The "photovoltaic effect" is a straightforward process by which solar cells convert sunlight into usable electricity. The earliest solar cells converted only 1-2% of the sun's light energy into usable electric energy, whereas today's units can convert some 15-20% of sunlight's energy. Increasing panel efficiency allows for smaller, cheaper systems, which in turn allows for greater accessibility for varying income brackets as well as physical applications.
A solar power module, often called a "solar panel", is essentially an array of many individual solar cells; a module will produce from 50 to 300 watts.
All of the major manufacturers build modules with 35-40 year useful lives. Generally speaking, solar modules of all efficiency ratings from any of the established manufacturers are reliable and offer good return on investment.
A key component in your solar system device chain is the inverter. Inverters modify the solar energy modules' current and voltage to maximize output, and convert their DC power to the AC power required by most of business and home equipment.
Inverters are rated and compared to one another based on their capacity, their voltage rating and their battery capabilities. Often they are installed along with fuse boxes, switches and other electrical components in a "control center" that relies on certified electrical service boxes. Inverters should typically be mounted in dust-free, dry and well-ventilated areas.
To withstand years of exposure (wind, weather, corrosion, etc.) the solar array has to be solidly mounted. It may appear from street level that solar panels are directly atop a house's roof, but this is not the case. Mounting on roofs has to take into account the roofing materials, their condition, their future replacement needs and so on. A professional solar installer knows the ins and outs of all mounting alternatives, and you are strongly advised not to jeopardize your home's roof by going up yourself to nail down some panels.
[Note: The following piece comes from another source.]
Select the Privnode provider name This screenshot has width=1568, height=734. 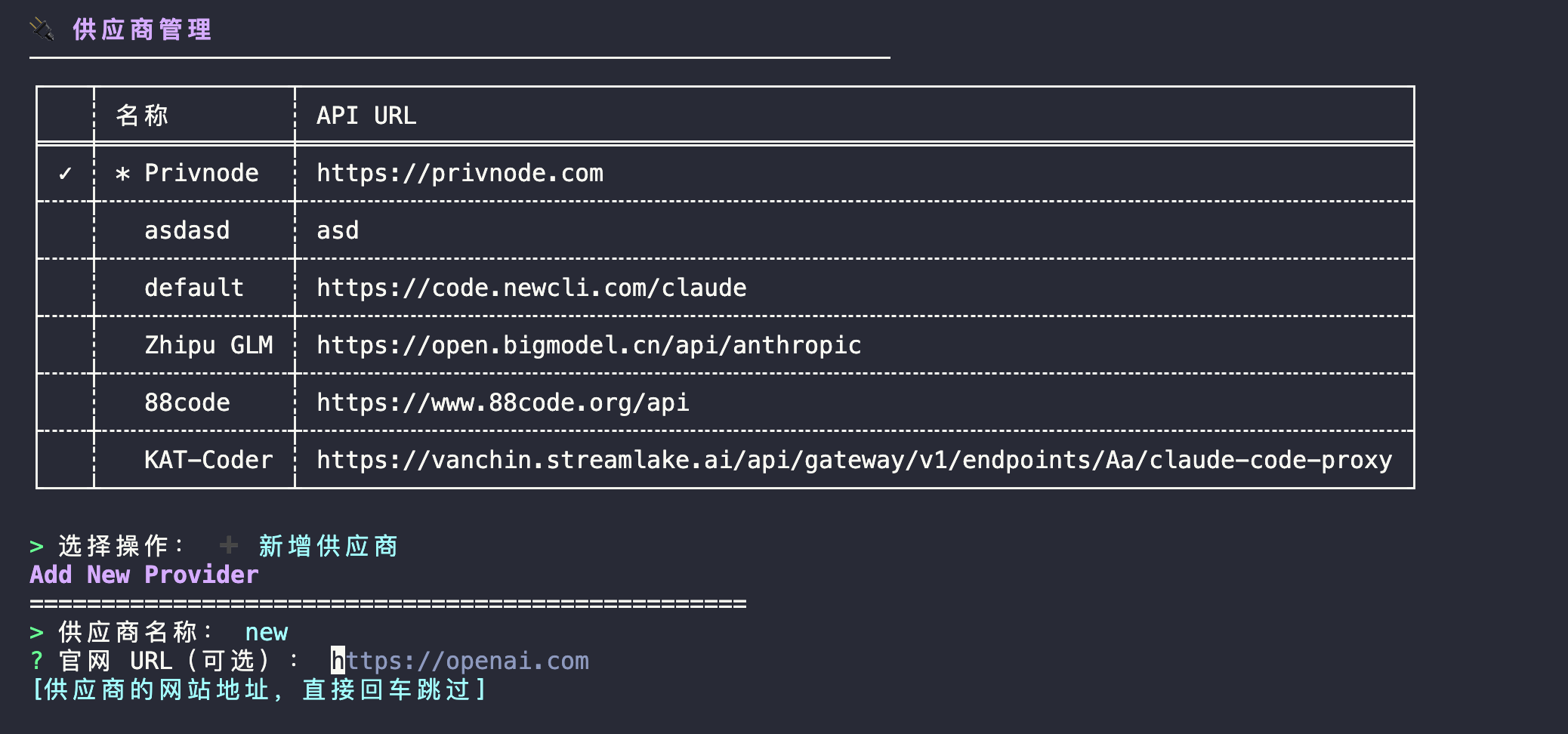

For long-term stability and efficient operation, there is probably no more important component than the one you probably will see least, the wiring. You will have to follow construction codes as well as the National Electrical Code, and use devices that carry a rating agency certification, as from Underwriters Laboratory (Check with your installer that he/she is up to date with these requirements). Connections can become loose over time from ongoing "rooftop heat cycling," and this is a common cause of poor system performance, it's always a good idea to have a plan in place should your system ever experience an issue.
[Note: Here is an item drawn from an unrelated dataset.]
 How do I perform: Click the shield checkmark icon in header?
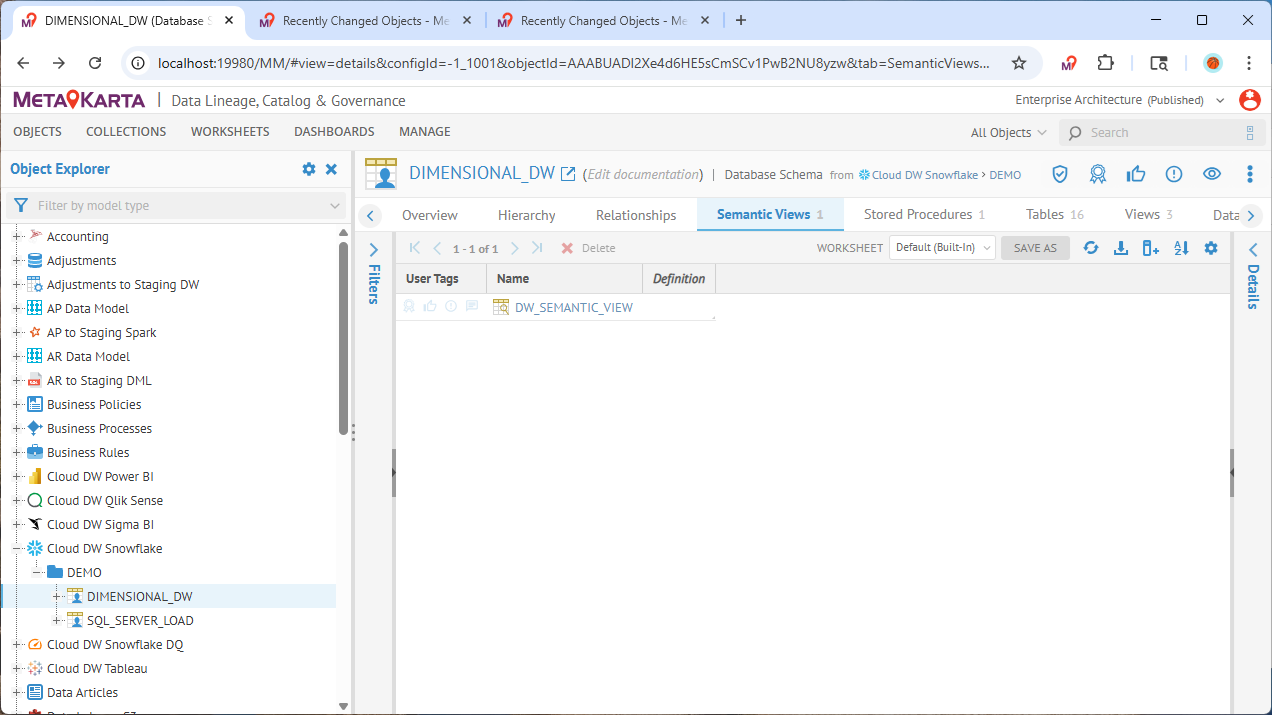tap(1060, 174)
To monitor system performance, it may be useful to install a separate solar power electric meter. Finally, you may also consider a separate "AC disconnect" so you can isolate your solar power from the utility's power. Your solar power system will likely include a DC disconnect, as well, to isolate your array output from your inverter. If there is a power outage at your utility, your solar system will continue producing power and could actually feed power into the grid while utility crews work to resolve the power outage.
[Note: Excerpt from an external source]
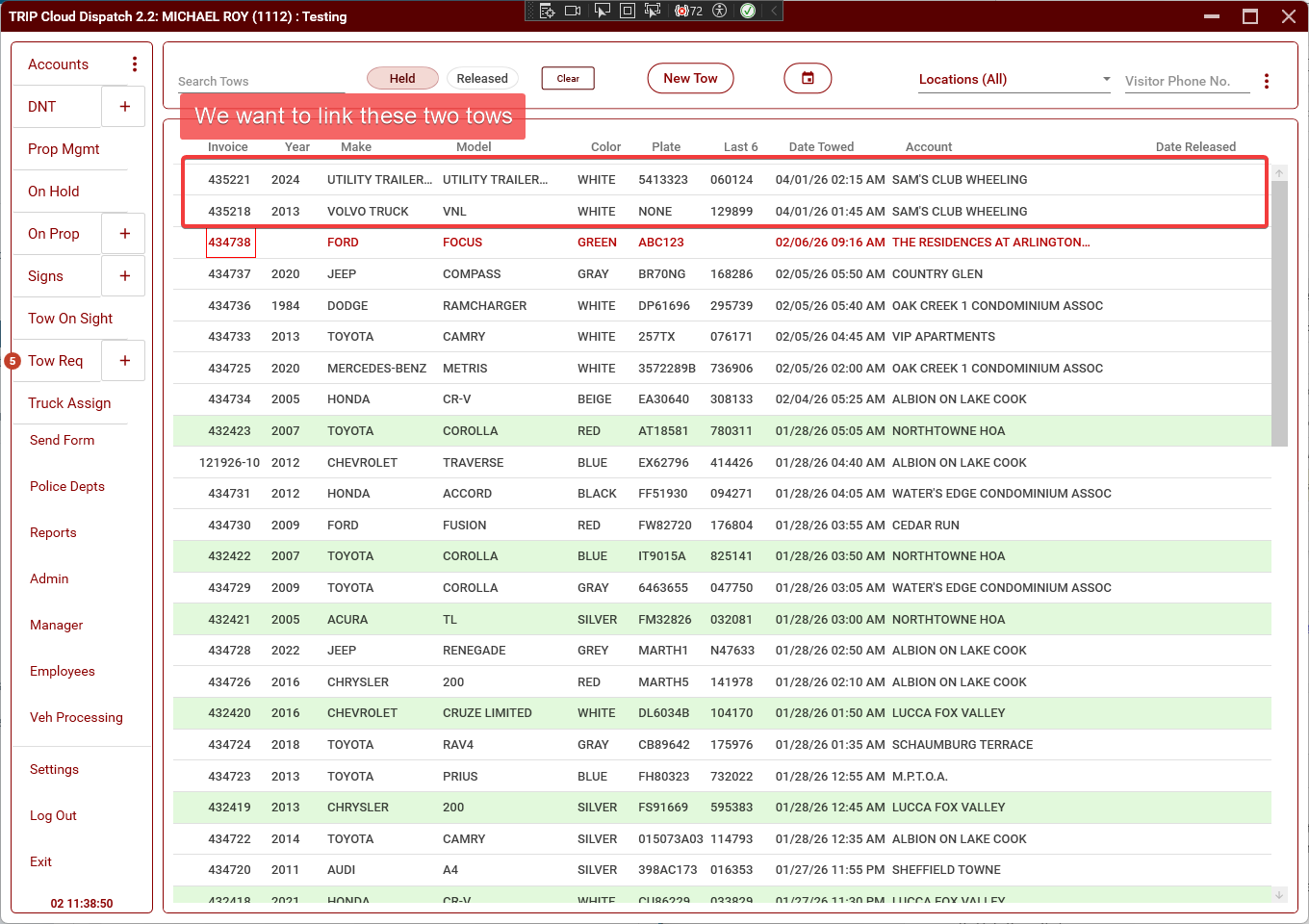Image resolution: width=1309 pixels, height=924 pixels.
Task: Click the accessibility icon in debug toolbar
Action: coord(719,11)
A solar system is a chain of devices that takes power from once source (the sun) and makes it usable in your home. You can think of it as even a kind of organism, taking in fuel and converting it to practical use by way of light bulbs, radios, toasters and other appliances. All of the pieces of you solar power system need to work together, and when they do you are able to reduce your energy costs, help the environment and make a serious contribution to a realistic, sustainable future.